What clinical and symptom features and comorbid disorders characterize outpatients with anxious major depressive disorder: a replication and extension.
ABSTRACT We previously found that 46% of the first 1450 outpatients with depression participating in the multicentre Sequenced Treatment Alternatives to Relieve Depression (STAR*D) project qualified for the designation of anxious depression. This study was designed to replicate and extend our initial findings in a subsequent, larger cohort of outpatient STAR*D participants with nonpsychotic major depressive disorder (MDD).

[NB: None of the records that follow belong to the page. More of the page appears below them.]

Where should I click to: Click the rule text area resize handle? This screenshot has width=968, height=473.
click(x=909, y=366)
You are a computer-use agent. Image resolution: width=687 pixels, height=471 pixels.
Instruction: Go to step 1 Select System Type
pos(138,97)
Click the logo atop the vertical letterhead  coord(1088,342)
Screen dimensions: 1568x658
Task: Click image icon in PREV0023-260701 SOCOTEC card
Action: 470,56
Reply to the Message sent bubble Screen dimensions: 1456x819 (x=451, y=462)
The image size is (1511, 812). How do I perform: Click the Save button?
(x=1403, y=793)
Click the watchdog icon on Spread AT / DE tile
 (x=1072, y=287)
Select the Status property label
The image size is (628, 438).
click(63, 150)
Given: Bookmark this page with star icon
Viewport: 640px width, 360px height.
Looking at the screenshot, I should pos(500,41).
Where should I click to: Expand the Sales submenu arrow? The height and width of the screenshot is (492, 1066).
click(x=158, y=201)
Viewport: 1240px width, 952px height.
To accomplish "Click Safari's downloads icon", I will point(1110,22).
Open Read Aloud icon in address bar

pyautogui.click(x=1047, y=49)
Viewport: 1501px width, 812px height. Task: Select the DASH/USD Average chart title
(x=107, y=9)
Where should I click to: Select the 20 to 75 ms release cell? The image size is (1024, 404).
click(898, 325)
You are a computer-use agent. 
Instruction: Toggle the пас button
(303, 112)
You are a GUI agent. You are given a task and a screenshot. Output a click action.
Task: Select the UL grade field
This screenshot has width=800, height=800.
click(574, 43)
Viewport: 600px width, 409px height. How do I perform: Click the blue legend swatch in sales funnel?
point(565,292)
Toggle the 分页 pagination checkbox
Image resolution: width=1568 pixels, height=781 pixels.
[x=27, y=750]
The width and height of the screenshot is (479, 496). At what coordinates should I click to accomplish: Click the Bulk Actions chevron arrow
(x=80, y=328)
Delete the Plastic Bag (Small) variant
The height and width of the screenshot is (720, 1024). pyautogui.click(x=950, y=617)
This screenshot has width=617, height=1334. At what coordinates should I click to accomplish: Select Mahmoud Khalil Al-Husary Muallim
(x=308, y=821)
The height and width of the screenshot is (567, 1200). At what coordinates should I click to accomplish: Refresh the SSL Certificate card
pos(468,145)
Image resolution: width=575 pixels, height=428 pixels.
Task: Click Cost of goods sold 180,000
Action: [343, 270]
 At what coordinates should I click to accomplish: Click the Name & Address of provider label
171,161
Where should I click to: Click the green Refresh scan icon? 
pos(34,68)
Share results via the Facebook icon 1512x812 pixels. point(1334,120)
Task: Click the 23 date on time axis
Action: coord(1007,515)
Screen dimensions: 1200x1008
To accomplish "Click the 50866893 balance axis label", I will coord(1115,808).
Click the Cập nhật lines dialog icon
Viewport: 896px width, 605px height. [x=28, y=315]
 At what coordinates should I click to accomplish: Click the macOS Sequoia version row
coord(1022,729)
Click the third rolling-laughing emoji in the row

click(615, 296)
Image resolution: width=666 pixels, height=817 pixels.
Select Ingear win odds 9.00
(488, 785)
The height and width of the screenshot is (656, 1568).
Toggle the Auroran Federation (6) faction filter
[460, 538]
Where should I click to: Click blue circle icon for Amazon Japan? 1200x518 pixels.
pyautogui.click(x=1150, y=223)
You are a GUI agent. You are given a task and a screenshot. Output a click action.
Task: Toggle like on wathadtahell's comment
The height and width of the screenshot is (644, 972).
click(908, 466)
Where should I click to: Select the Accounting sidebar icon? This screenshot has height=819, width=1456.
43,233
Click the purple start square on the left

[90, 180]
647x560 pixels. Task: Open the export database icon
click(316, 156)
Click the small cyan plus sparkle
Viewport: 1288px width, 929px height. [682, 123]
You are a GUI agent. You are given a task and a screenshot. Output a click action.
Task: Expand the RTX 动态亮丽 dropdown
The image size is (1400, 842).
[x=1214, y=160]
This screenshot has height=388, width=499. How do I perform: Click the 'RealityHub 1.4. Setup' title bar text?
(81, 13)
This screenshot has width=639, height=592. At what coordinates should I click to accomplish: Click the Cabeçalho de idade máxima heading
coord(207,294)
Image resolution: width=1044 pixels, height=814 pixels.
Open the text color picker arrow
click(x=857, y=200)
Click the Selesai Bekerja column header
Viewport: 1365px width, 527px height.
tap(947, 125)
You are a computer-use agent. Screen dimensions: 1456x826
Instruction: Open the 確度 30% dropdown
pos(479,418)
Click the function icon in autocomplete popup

Baseline clinical and sociodemographic data were collected on 2337 consecutive STAR*D participants. A baseline 17-item Hamilton Depression Rating Scale Anxiety-Somatization factor score of 7 or higher was designated as anxious depression. We identified concurrent Axis I disorders with the Psychiatric Diagnostic Screening Questionnaire (PDSQ), using a 90% specificity threshold. Depressive symptoms were assessed by clinical telephone interview with the 30-item Inventory of Depressive Symptomatology-Clinician-Rated (IDS-C30).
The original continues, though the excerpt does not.